The Open Radio Access Network (ORAN) architecture provides standardized interfaces and protocols to previously closed systems. However, our research on ORAN demonstrates the potential threat posed by malicious xApps that are capable of compromising the entire Ran Intelligent Controller (RIC) subsystem.

The Open Radio Access Network (Open RAN or O-RAN) architecture has provided access to previously closed Radio Access Network (RAN) systems by establishing standard interfaces and protocols. Different vendors are expected  to create the eXtended applications (xApps) in O-RAN, which will be installed by the operator. This makes xApps a potential attack vector for malicious actors aiming to gain a foothold in critical communication nodes. Our research shows how a malicious xApp can jeopardize the entire RAN Intelligent Controller (RIC) subsystem. While there have been theoretical studies on O-RAN security, we believe that ours is the first hands-on work on the O-RAN Software Community (SC) reference implementation.

5G network

The diagram in Figure 1 illustrates the general architecture of a 5G cellular network. With some modifications to the Packet Core, the topology can be extended to suit previous network generations  (such as 3G and 4G) as well. On the left side of Figure 1 are user equipment (UE), such as mobile phones, cellular routers, computers with 5G connectivity, and robot arms. UEs connect via radio waves to a base station, which then converts radio signals into IP packets and sends them to Packet Core via an IP backhaul. Beyond this point, it is an IT network.

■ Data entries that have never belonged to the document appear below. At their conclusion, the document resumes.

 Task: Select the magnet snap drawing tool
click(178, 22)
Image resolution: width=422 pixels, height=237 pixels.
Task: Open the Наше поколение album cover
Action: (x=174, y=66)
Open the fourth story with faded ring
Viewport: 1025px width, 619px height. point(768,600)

Figure 1. The end-to-end architecture of a 5G network.

Figure 1. The end-to-end architecture of a 5G network.

Base station

The base station (shown in Figure 2 based on this diagram from Radiall) consists of the following components:

  • An antenna to transmit and receive radio signals.
  • A remote radio head (RRH) that houses radio frequency (RF) transceivers responsible for converting digital signals to radio signals and vice versa.
  • A baseband unit (BBU) that handles digital data processing — including modulation, encoding and decoding, and higher layer protocols. A BBU can manage multiple RRHs and antennas.

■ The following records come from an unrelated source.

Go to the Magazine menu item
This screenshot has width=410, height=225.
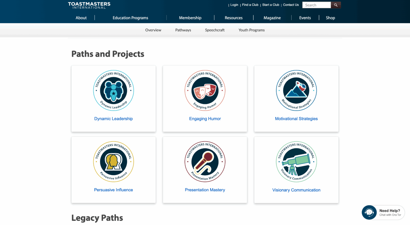click(272, 18)
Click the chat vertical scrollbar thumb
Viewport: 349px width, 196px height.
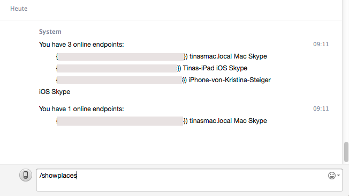[346, 152]
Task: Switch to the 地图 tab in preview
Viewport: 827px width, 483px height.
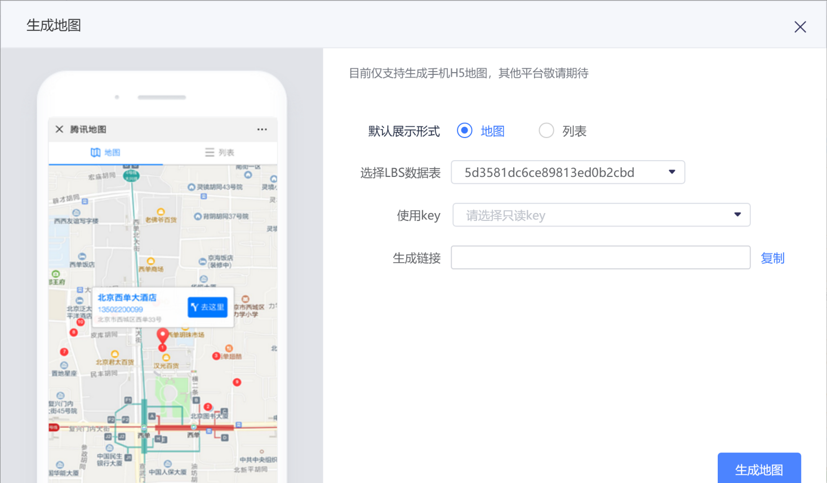Action: 106,152
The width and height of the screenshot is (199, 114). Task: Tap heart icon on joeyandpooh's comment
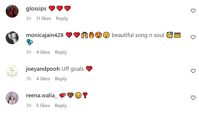pos(193,71)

Figure 2. Components of a typical RAN architecture  (Source: Radiall)

Figure 2. Components of a typical RAN architecture (Source: Radiall)

RRHs are usually located close to antennas, often mounted on the cell tower. The BBUs used to be co-located with the cell-tower but current infrastructure has them located further away, at a central site. The evolution of RAN is shown in this diagram from Analysys Mason.

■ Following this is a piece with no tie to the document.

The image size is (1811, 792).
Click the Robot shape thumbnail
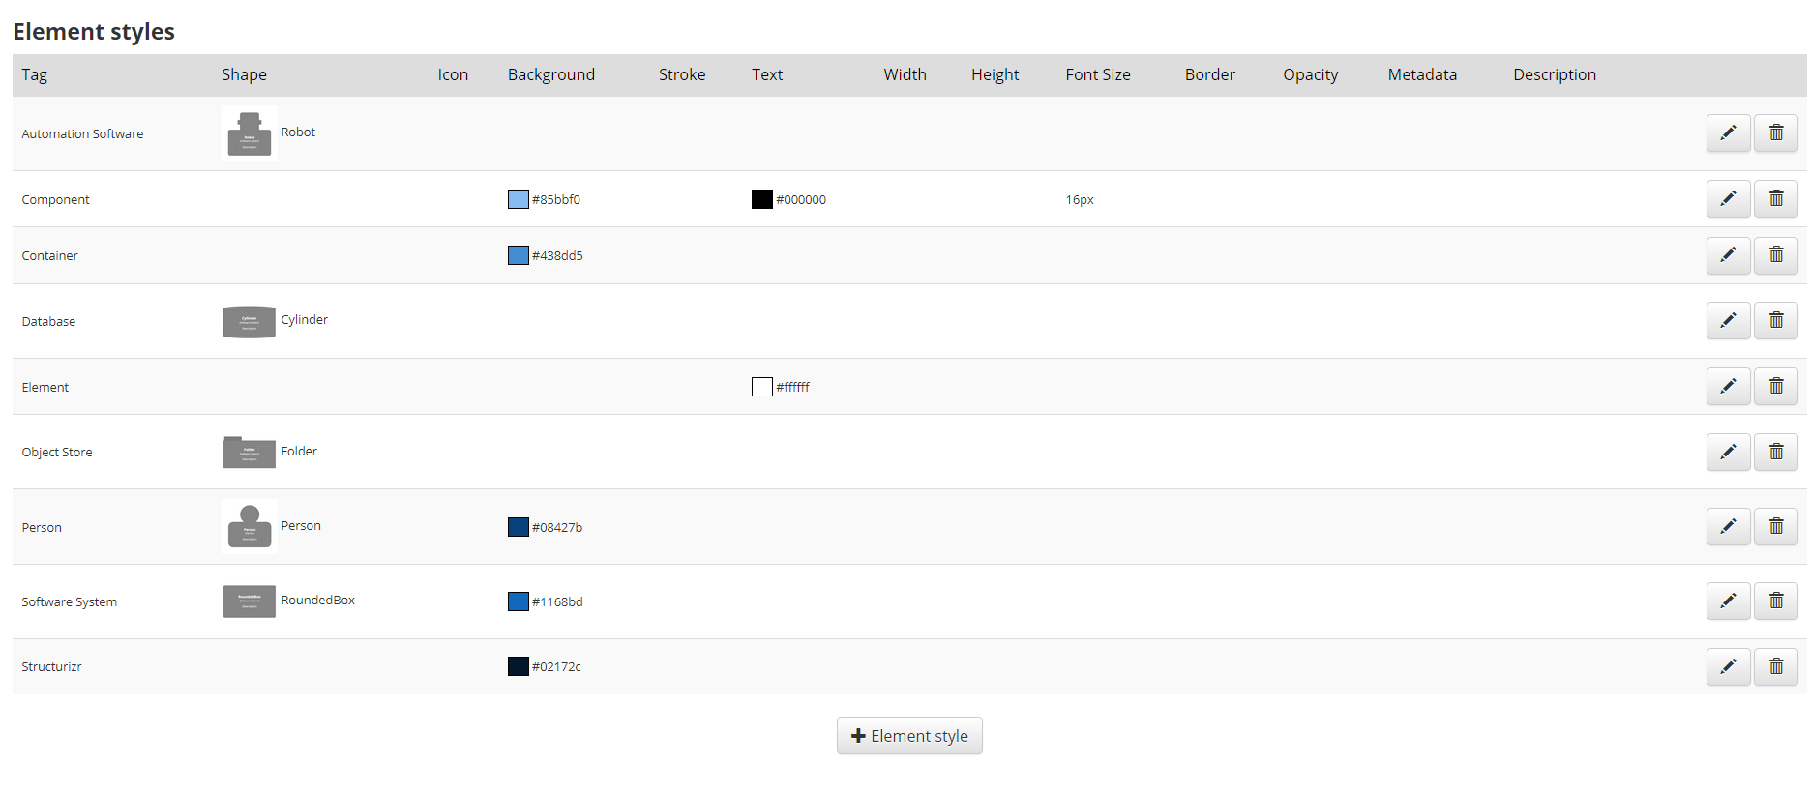point(250,133)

Virtualized RAN (vRAN) is a virtualized BBU that runs on commercial off-the-shelf hardware. In a disaggregated vRAN design, the BBU is split into two components, the central unit (CU) and the distributed unit (DU).

Open RAN

Despite virtualization and disaggregation, RAN architecture remained relatively closed (that is, most components had to come from the same vendor to ensure compatibility). When the network architecture is closed, operators usually need to pay huge costs to a single vendor to purchase equipment and technology.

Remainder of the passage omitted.